- _Problem to solve_:
Read the data below. Every line holding the string "computer" must be copied.

[Stored items]
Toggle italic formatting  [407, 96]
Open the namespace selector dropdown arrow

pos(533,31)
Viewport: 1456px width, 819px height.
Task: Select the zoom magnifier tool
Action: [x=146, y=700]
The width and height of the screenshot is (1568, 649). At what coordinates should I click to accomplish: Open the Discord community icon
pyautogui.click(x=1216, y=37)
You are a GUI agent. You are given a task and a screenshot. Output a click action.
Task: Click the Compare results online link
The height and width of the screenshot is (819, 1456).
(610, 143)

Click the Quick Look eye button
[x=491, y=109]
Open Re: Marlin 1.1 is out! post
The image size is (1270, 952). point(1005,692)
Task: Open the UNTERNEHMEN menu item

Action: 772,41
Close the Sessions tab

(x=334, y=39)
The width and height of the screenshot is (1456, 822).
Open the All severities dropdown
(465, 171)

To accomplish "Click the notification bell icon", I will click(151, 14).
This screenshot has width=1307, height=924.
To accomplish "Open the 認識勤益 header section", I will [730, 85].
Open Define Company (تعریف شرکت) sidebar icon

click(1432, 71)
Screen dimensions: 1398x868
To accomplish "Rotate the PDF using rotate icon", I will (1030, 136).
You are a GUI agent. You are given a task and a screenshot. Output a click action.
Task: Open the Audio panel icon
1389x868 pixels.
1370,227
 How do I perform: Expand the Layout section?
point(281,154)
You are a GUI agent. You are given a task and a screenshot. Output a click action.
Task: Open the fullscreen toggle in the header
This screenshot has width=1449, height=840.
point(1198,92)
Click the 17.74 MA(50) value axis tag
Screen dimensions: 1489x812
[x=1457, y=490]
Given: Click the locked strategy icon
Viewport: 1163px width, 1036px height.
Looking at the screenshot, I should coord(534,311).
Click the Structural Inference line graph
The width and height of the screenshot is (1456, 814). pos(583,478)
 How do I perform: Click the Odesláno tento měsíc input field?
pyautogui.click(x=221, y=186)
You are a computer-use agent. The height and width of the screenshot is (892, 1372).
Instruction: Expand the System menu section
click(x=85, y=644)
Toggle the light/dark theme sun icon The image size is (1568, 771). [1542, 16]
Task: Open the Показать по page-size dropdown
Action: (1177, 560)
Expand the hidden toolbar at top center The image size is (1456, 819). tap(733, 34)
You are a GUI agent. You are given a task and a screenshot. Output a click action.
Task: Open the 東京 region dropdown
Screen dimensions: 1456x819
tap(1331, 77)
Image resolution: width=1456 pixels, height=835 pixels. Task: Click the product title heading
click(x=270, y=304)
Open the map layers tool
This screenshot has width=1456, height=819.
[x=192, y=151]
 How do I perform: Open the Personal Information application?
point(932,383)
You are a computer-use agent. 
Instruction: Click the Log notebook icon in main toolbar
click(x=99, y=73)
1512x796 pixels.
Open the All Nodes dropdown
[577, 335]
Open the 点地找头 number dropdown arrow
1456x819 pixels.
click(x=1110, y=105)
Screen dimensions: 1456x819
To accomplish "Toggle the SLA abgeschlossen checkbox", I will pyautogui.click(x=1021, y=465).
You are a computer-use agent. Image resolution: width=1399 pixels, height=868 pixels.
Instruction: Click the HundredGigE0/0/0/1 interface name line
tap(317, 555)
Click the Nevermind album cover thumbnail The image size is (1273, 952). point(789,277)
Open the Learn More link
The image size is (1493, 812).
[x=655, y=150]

- _Response for this exercise_:
You are a computer-use agent. The height and width of the screenshot is (892, 1372).
You are a computer-use agent. 
You are a computer-use agent. Image resolution: width=1399 pixels, height=868 pixels.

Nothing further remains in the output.